The Caspian littoral states have offered to play a mediatory role between Pakistan and India to end the recent escalation of tensions this week over the disputed state of Jammu and Kashmir.
“We are concerned about the escalation of tensions between India and Pakistan and the dangerous maneuvering of the two countries’ armed forces near the line of control, which risks direct military clashes,” Russia’s foreign ministry spokeswoman Maria Zakharova said on February 28 according to TASS, adding that Moscow was ready to do anything it could to help.
A day earlier Foreign Minister Sergei Lavrov said in a phone conversation with his Indian counterpart Sushma Swaraj that he hoped tensions could be de-escalated and that both countries would show restraint. Lavrov offered to play a mediatory role between the two nuclear states, Lenta.ru reported.
Military clashes broke out this week between the two long-time rivals and South Asian neighbors. Pakistan’s military said it shot down two Indian Air Force aircraft inside its airspace in Jammu and Kashmir and captured two pilots. Later Indian officials confirmed that one MiG-21 was lost, flown by Wing Commander Abhinandan Varthaman who had safely ejected before the aircraft was destroyed and was later released by Pakistan. Islamabad has not explained the discrepancy in reporting over the number of downed Indian jets.
Meanwhile, Indian officials say Pakistani fighter jets had violated airspace over Indian-controlled Kashmir but were forced back. The developments came a day after India conducted airstrikes against alleged militant positions in Pakistani-controlled Kashmir. The air raid was followed by Indian shelling in Kashmir, which left four Pakistani civilians dead.
Tensions between India and Pakistan have escalated dramatically since February 14, when Indian paramilitary forces on the New Delhi-controlled side of Jammu and Kashmir were hit by a deadly bomb attack reportedly orchestrated by Pakistan-based militants, which killed 37 Indian security forces.
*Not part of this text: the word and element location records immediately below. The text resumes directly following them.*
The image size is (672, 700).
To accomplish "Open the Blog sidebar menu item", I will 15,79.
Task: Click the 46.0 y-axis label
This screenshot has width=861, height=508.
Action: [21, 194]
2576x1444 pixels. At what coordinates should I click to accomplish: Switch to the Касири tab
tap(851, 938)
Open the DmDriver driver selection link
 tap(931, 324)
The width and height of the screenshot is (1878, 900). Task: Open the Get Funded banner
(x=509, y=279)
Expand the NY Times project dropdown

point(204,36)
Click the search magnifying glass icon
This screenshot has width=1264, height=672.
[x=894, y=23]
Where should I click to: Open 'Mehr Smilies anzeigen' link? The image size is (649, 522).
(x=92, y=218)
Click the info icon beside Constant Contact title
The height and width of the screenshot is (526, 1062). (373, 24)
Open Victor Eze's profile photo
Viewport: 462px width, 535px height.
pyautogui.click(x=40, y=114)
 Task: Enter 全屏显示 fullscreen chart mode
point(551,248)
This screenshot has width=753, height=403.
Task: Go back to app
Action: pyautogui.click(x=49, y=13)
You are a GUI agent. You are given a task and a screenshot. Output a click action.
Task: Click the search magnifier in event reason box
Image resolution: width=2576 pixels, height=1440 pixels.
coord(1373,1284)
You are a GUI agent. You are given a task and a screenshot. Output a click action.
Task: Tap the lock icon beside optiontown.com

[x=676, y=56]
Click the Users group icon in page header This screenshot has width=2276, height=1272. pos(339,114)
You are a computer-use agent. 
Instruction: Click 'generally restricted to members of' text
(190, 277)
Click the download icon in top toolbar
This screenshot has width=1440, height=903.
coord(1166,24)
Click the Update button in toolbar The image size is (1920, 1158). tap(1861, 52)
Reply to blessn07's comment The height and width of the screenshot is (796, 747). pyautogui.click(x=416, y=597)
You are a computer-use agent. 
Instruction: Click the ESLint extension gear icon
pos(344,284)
In a phone conversation with his Pakistani counterpart Shah Mehmood Qureshi on February 27, Iranian Foreign Minister Mohammad Javad Zarif called on both India and Pakistan to show self-restraint and sit for talks over their disputes as soon as possible. Zarif also expressed Iran’s readiness to contribute to a peaceful settlement of differences between the two neighboring states, the official website of the Iranian foreign ministry reported.
For its part, Kazakhstan’s Ministry of Foreign Affairs expressed its concern about escalation of tensions between India and Pakistan, calling on the parties to have a constructive political and diplomatic dialogue as it is the only effective and acceptable way of solving the crisis, Tengri News reported on Friday.
Azerbaijani officials in Baku also weighed in.
“Azerbaijan supports the peaceful resolution of the Jammu and Kashmir dispute, which is indispensable for peace and security in South Asia,” the spokesperson of the Azerbaijani Foreign Ministry Leyla Abdullayeva told Trend on February 27. “Azerbaijan supports all efforts aimed at ending the violence, as well as to ensure peace, security and prosperity in the region according to the norms and principles of international law and the relevant UN Security Council resolutions.”
Since the partition of British India in 1947 and the creation of the modern states India and Pakistan, the two countries have been involved in three wars and countless standoffs near the Line of Control – the demarcation line that separates the Pakistani-controlled territories, which Pakistan calls Azad (“free” in Urdu) Kashmir and Gilgit-Baltistan, from the majority of the state, which is under India’s control. Both countries claim the state in its entirety.
India accuses Pakistan-based militant groups of executing terrorist attacks across India. In 2008, the Pakistan-based terrorist group Lashkar-e-Taiba attacked the Taj hotel in Mumbai, murdering more than 100 people in one of the most high-profile terrorist attacks in India’s history.